Instructions for the task —
Exactly the lines from the one with "This screenshot has height=1200, width=820." through the end of the records below are needed, minus any pictures.

§ §

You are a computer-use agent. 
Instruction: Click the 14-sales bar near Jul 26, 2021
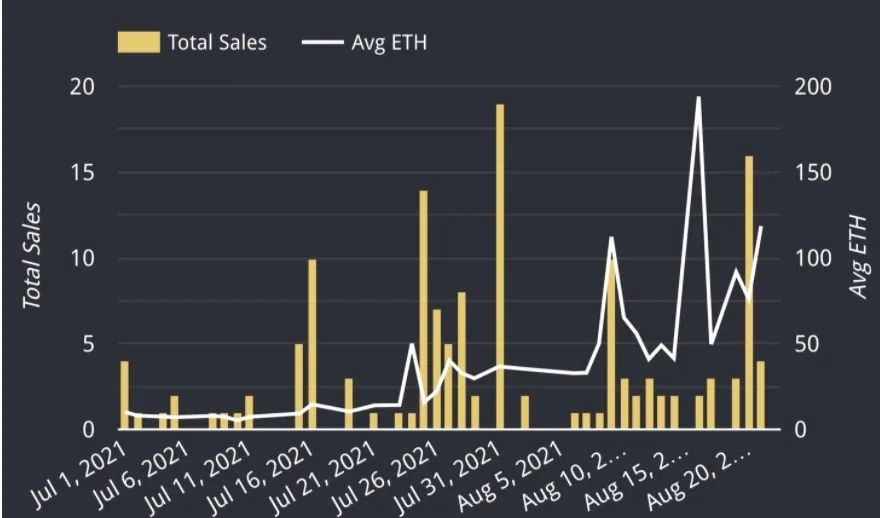[x=423, y=310]
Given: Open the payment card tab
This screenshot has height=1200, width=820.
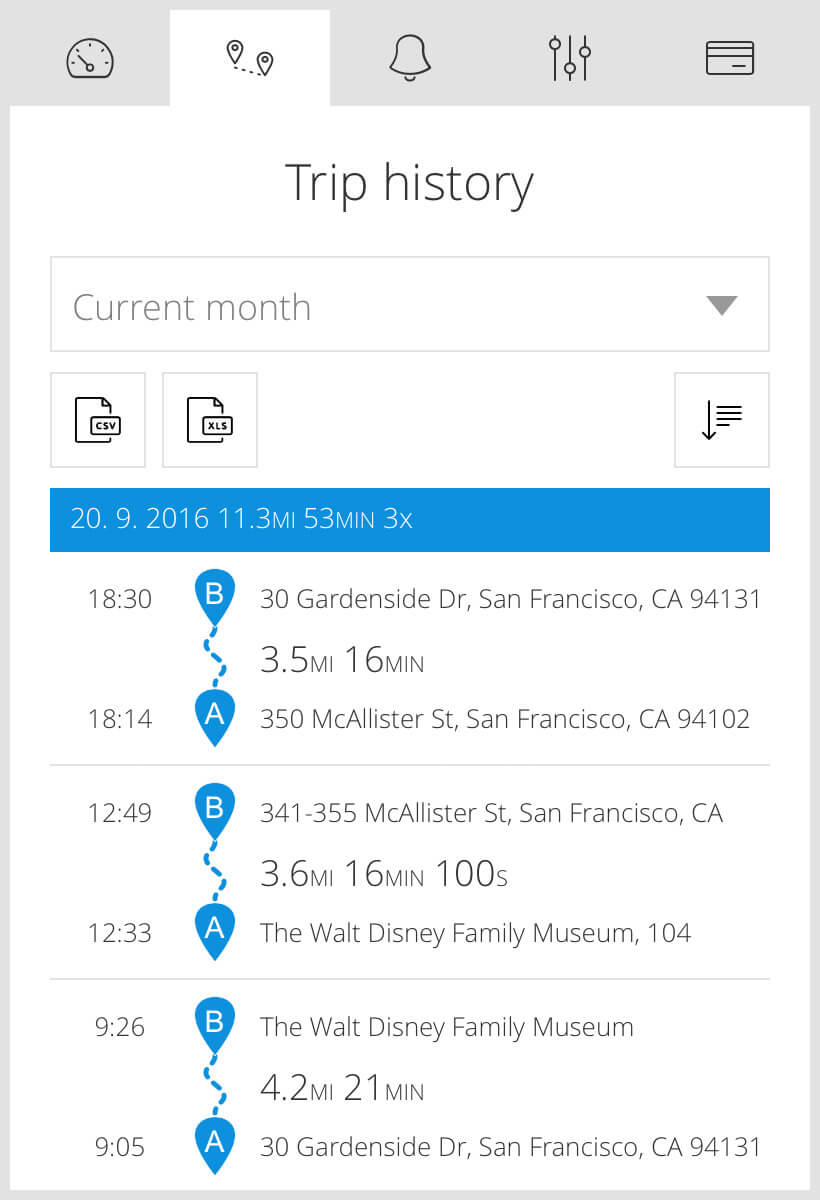Looking at the screenshot, I should (x=730, y=58).
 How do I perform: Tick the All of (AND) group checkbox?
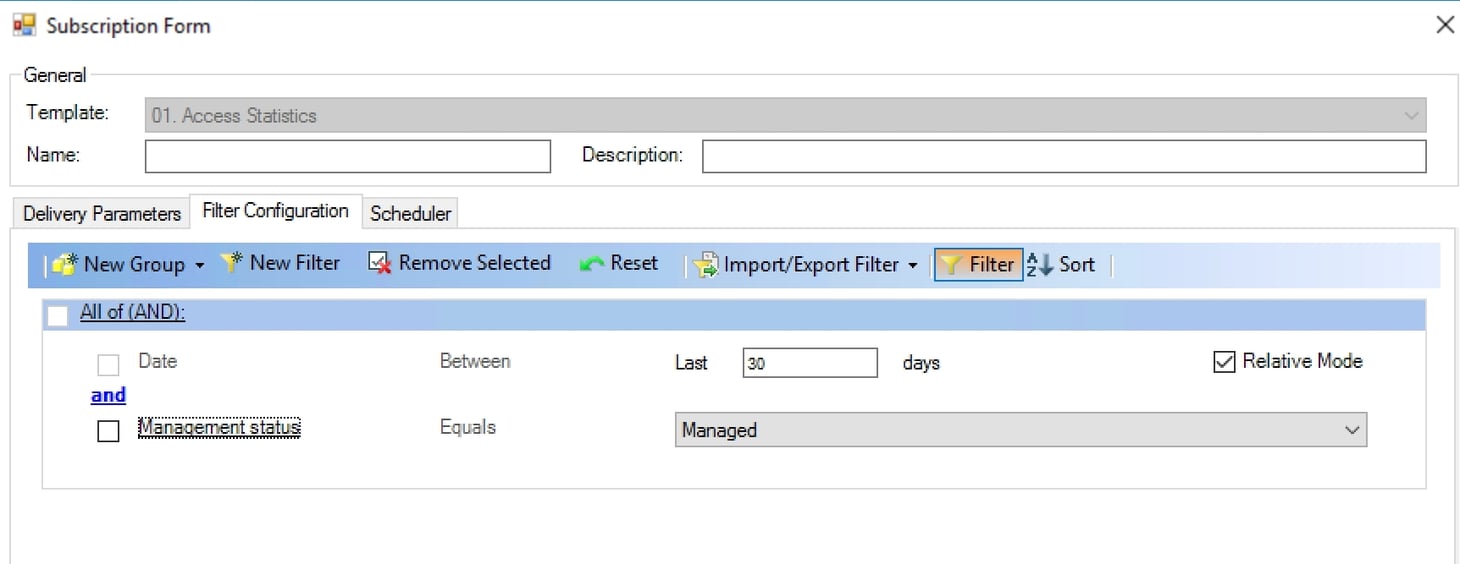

§ §

Your response —
This screenshot has height=1200, width=820.
Looking at the screenshot, I should (x=730, y=58).
 How do I perform: Tick the All of (AND) group checkbox?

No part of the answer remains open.